Unschooling Through the Instamatic Flu

Well, I don't know if it's really Instamatic Flu that I have, but I'm Sick. When I mentioned it in an email to a fellow homeschooler, she sympathized and said she understands how hard it is to be sick when your kids are at home, rather than at school. I started to agree and then I thought a minute and realized that it's actually easier to be sick when you unschool. However, my friend's homeschooling method depends on lesson plans that she sends in to some online company and there's a schedule, so when she's sick, she has a dilemma.

Should she drag herself off the couch, she wanted to know, to coach little Walford when he draws a blank while doing his times tables worksheet?

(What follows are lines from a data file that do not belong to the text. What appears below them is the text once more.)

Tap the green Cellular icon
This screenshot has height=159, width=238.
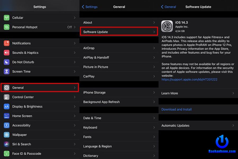point(7,18)
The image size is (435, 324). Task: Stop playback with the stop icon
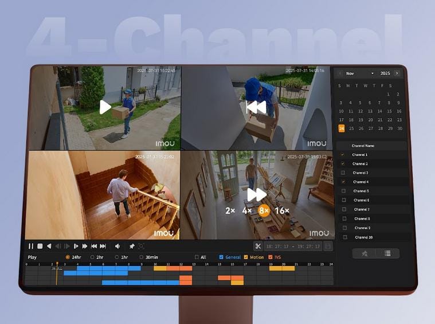40,246
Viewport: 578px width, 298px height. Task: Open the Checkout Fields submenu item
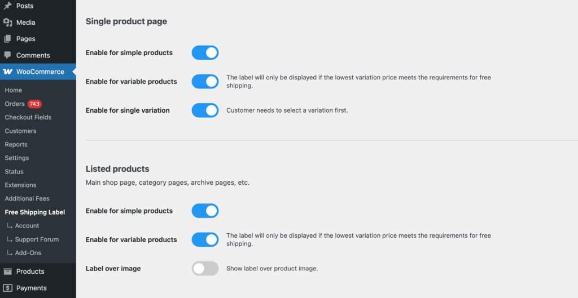[x=28, y=117]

Or should she just croak out the answers thereby staying on schedule, but teaching a collateral lesson about cheating and the goal of education and probably end up with a drugged out, coffee-brandy swilling, smash and grab man for a son, who blames it all on her when he's older? (When she’s not feeling well, my friend is a tad apt to see the glass as half full... of hemlock.)

Anyhow, her email made me more aware - or as aware as I can be considering that my head aches, my lungs are creaking like the bellows on a hurdy-gurdy, my throat is so sore that the only thing I can swallow is my pride and the world seems to be a bit more swimmy than it usually is when I'm above-water... Where the heck was I going with this? Ah! So her email made me realize why unschooling beats schooling when Mom is sick.

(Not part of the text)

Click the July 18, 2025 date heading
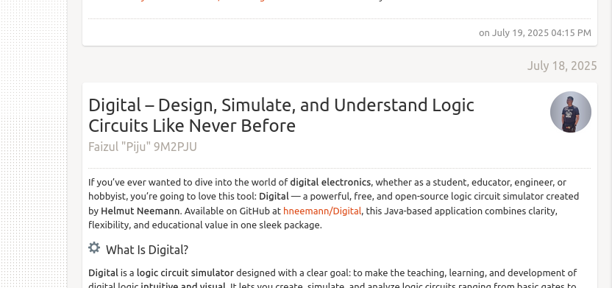 coord(562,66)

For one thing, unschooling means that I don't have to get up until I want to. That's a huge deal nowadays. I mean, how many people can say that? If they don't have a job, they have kids in school. Of course, when I'm not sick, I almost always want to get up when Geekdaddy gets up so that I can see him before he leaves and help him find all the things that went mysteriously missing overnight. Like his wallet, his keys, the top of the percolator.

(We found that in the cats' food bowl. Evidently, the geek was making coffee, stopped to feed the cats, left the top in the bowl and got distracted somewhere between the kitchen and the mudroom so the cats never got their food. But it's okay, they're tubby cats anyway. The real tragedy here is that the geek had to wait an extra ten minutes for his first cup of coffee.)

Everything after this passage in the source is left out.